The message coming from investors at the seventh annual PEI Responsible Investment Forum in London this morning was clear: ESG is no longer negotiable.
Speaking on a panel at the forum, Anders Stromblad, head of external managers at AP Fonden 2, the second Swedish national pension fund, said the fund would not be doing its fiduciary duty if it were to fail to take ESG issues into consideration when evaluating managers.
“We put a lot of effort [into] manager selection. In fact, we will not invest in a manager if they don’t take ESG into consideration,” Stromblad said.
Kathleen Bacon, managing director at HarbourVest Partners, who was also speaking on the panel, agreed.

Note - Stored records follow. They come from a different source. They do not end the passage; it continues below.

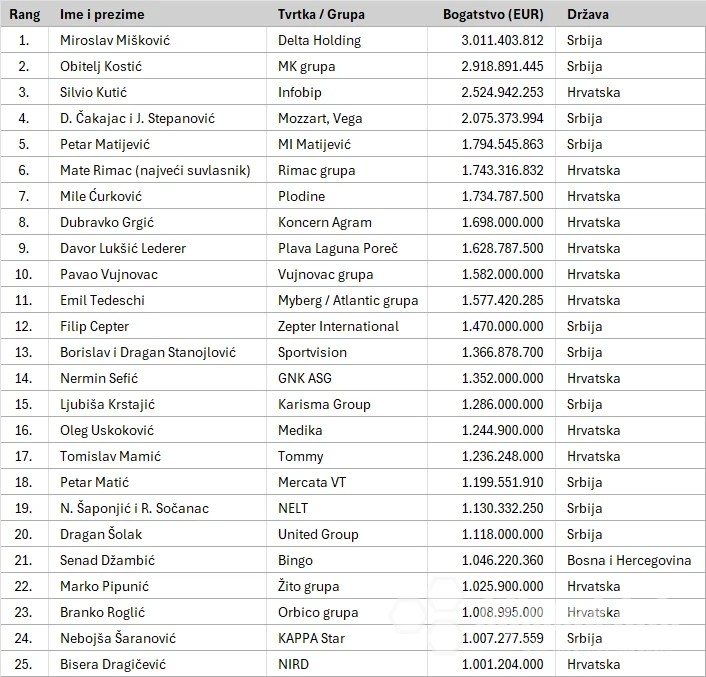This screenshot has width=706, height=677.
Task: Select the Plava Laguna Poreč cell
Action: point(347,248)
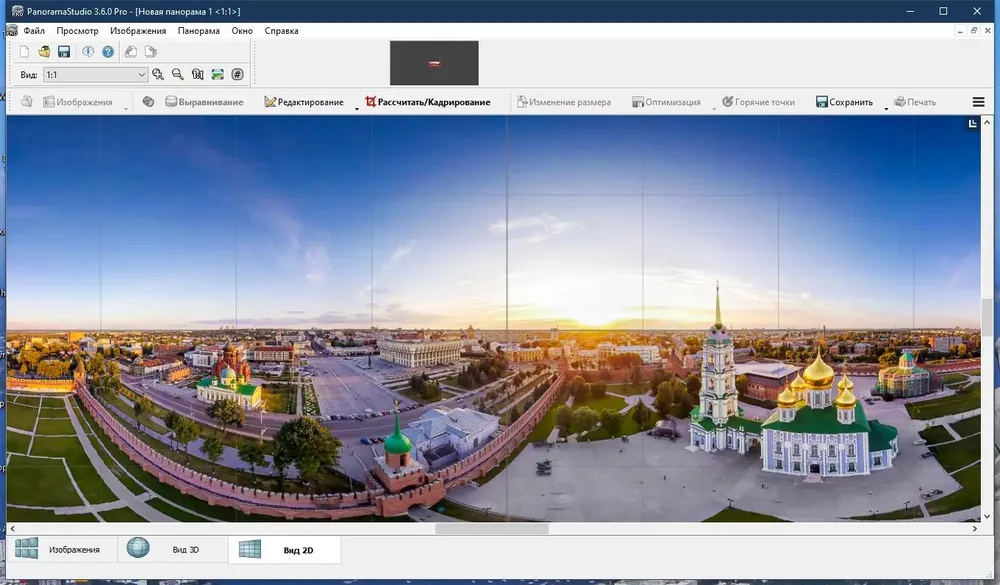Create a new panorama project file
Image resolution: width=1000 pixels, height=585 pixels.
[x=24, y=52]
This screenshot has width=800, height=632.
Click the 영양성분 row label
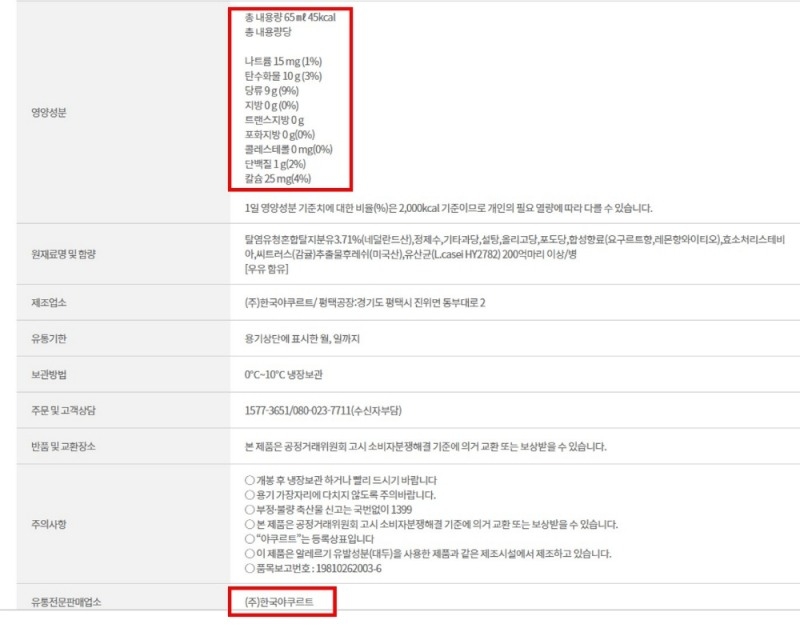coord(48,114)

“It is definitely part of our manager selection,” she said. “If we thought that somebody was not, in principle, practising good governance or looking at the social impact of their businesses, we would not invest.”

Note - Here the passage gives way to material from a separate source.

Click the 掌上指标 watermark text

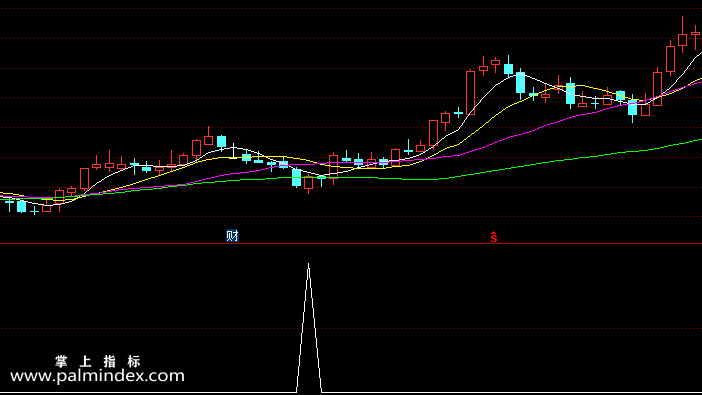click(x=98, y=361)
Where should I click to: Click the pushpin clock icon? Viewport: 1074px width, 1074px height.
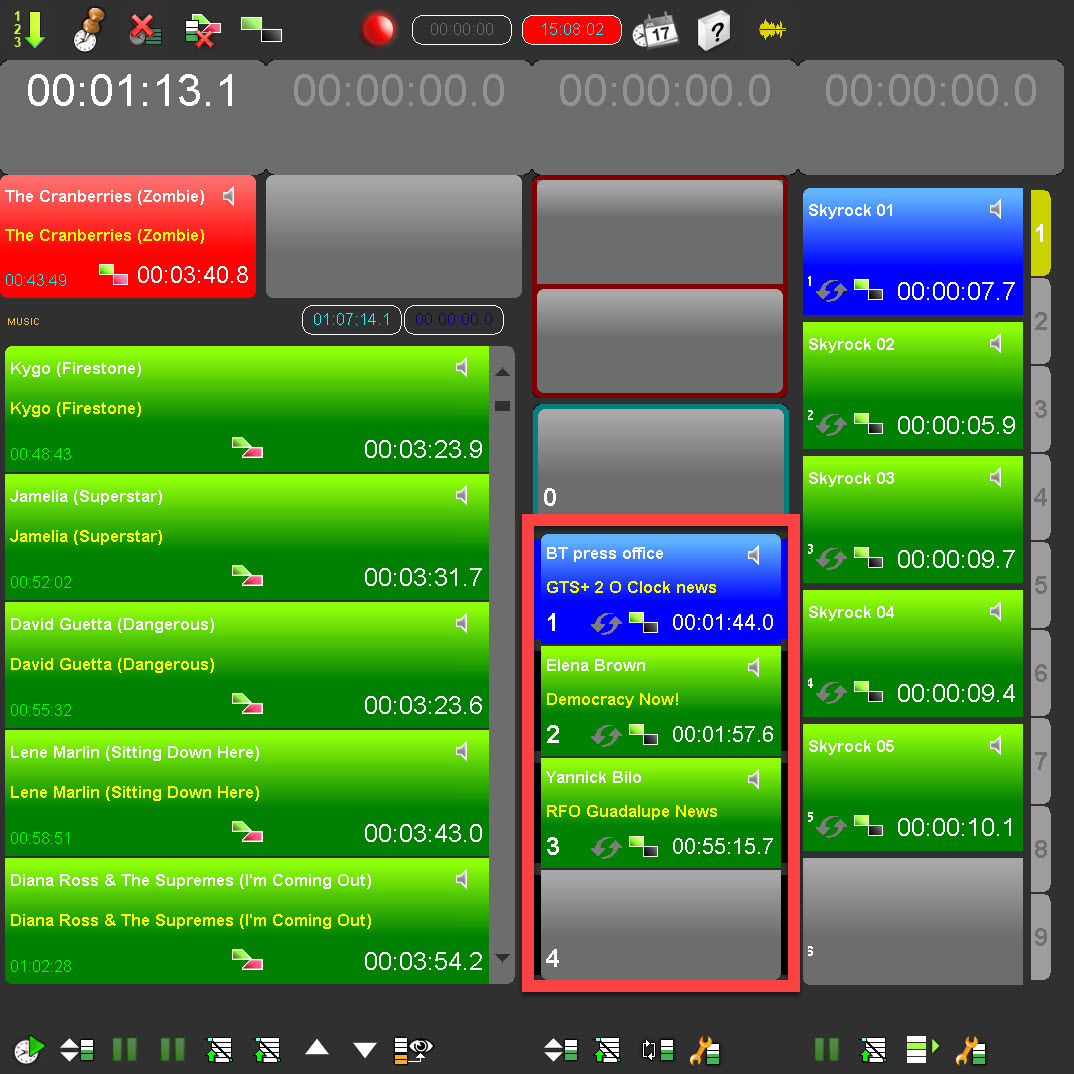pos(87,31)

Bacon told delegates that the incorporation and promotion of ESG could help to attract more capital to alternative asset classes. “Can ESG help establish this asset class as good fiduciaries and good responsible investors that are making an impact?” she asked.
Bacon said she saw a big variation in which investors, geographically, are taking ESG more seriously. “Europe…is probably 10 years ahead of any market,” she said, noting that while smaller managers in Europe have in the main adopted ESG principles, the same cannot be said for the majority of venture capital funds in the US.
Although LPs play a pivotal role in “pulling” ESG considerations into the system in alternative assets industries, Bacon said, “without the governments pulling as well, 100 percent adoption is going to be difficult to get in this industry.”